■ CONSIGNE A
Condensez en une ou deux phrases le paragraphe de l'entretien sur la direction de la photo qui commence par « Un autre exemple que j'aime beaucoup ». Conservez-en les faits principaux.
■ CONSIGNE B
Quels films sont cités dans l'entretien sur la direction de la photo ? Donnez-en la liste complète.
■ CONSIGNE C
Rédigez la suite de l'entretien sur la direction de la photo, à partir de la dernière question posée.

Par exemple Barry Lyndon, où de grandes scènes sont essentiellement éclairées à la bougie. Ce qui a nécessité la fabrication d’objectifs spéciaux et de pellicules pour le cinéma qui n’existaient pas avant pour capter plus de lumière et ainsi tourner ces scènes en basse lumière. Et pourtant quand on regarde ce film cela ne saute pas aux yeux que ce film est compliqué techniquement.
Un autre défi plus récent, Gravity. Sans le savoir-faire technique du directeur photo et l’ingéniosité des techniciens le film n’aurait jamais pu se faire.
Un autre exemple que j’aime beaucoup, c’est Aviator, où cette fois-ci le directeur de la photographie, Robert Richardson, pour retrouver le grain et la texture d’image des grands films des années 40, a tourné avec les solutions techniques de l’époque, et a ainsi redonné vie au Technicolor l’espace de quelques scènes.
Un directeur photo est-il un réalisateur frustré ?
Il est plutôt le bras droit du réalisateur. Le directeur de la photo accompagne le réalisateur dans ses choix de narration en y mettant son savoir-faire.
Tu as quelques collaborations régulières. Jean-Luc Herbulot, Romain Basset… à quel point la complicité est importante dans ton métier sur le binôme ?

■ ENREGISTREMENTS CONSERVÉS
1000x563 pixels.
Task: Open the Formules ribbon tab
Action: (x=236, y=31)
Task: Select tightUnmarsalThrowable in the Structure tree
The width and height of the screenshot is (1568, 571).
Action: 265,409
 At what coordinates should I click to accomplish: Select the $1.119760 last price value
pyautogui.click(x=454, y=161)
---
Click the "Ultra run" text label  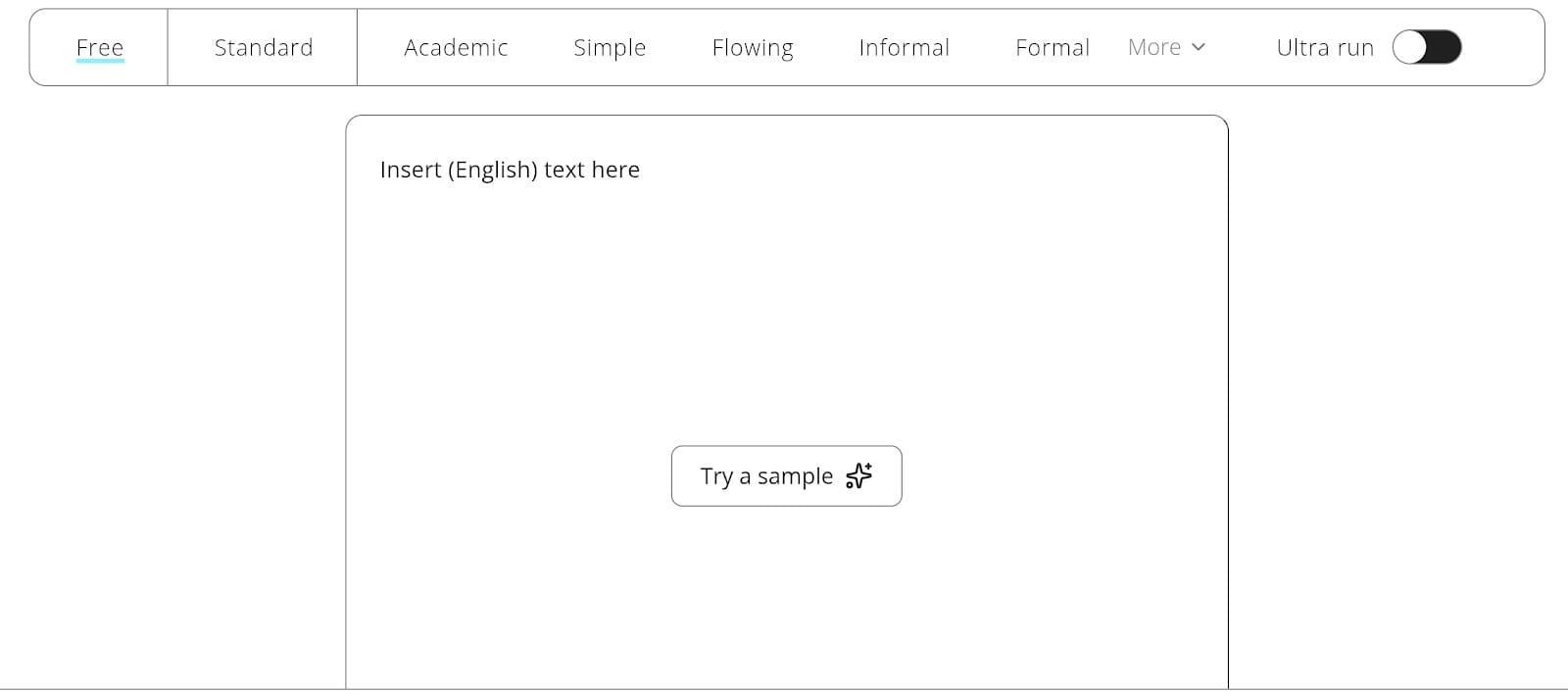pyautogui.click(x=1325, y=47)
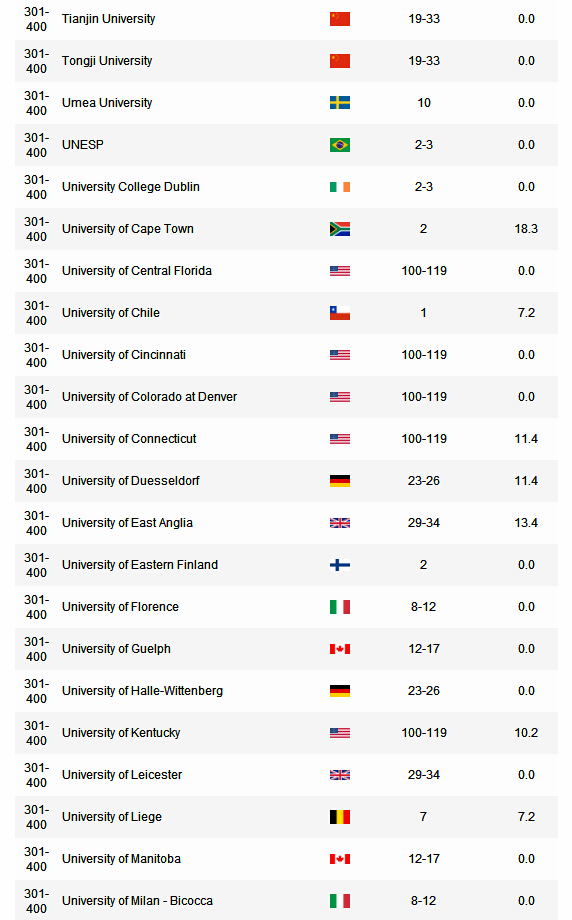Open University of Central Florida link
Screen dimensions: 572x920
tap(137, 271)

■ RÉPONSE FINALE A
Pour Aviator, le directeur de la photographie Robert Richardson a tourné avec les techniques des années 40. Il voulait retrouver le grain et la texture d'image des grands films de cette époque et a ainsi fait revivre le Technicolor le temps de quelques scènes.

■ RÉPONSE FINALE B
- Barry Lyndon
- Gravity
- Aviator

■ RÉPONSE FINALE C
Faire un film c’est très difficile et c’est une grande aventure. Pour certains, on part en guerre, pour d’autres, on fabrique un bébé; mais dans les deux cas on a besoin d’un noyaux dur constitué de personnes auxquelles on doit faire confiance pour avancer.
Quand on part faire un long métrage, on part pour plusieurs semaines, voire plusieurs mois et il faut que le dialogue passe facilement. Si on commence à perdre du temps pour se comprendre mutuellement ou à prendre des pincettes pour se parler, c’est autant d’énergie qui ne se retrouvera pas dans le film.
Quand on sait le peu de temps que l’on a pour fabriquer un film, et si on connait le réalisateur on lui fait des propositions artistiques sur lesquels on sait qu’il va accrocher rapidement, et même parfois, on tente de le pousser à faire des choix qu’il hésitait à faire.
Qu’est-ce qu’un bon réalisateur du point de vue du directeur photo ?
Un bon réalisateur est quelqu’un qui sait raconter une histoire à travers ses comédiens. Qui sait de quoi parle son film et comment il veut le raconter; et qui arrive à nous l’exprimer de manière simple.
C’est aussi quelqu’un qui nous met face a des situations qu’on aurait bien aimé éviter et cela nous pousse à constamment revoir notre façon de travailler.
Parlons de ton travail. Ce qui frappe le plus, c’est ton jeu de lumières et des couleurs. C’est ta marque de fabrique ?
Quand je réfléchis à l’image d’un film que je prépare, je sais déjà où le réalisateur veut emmener le film.
J’essaie ensuite d’amener une évolution de la lumière en fonction de l’évolution de l’histoire. Cela peut être une évolution du contraste en fonction de ce qui se passe dans le film. Éclairer un personnage d’une certaine manière pour refléter sa psychologie et ainsi aider à raconter l’histoire du réalisateur via l’image.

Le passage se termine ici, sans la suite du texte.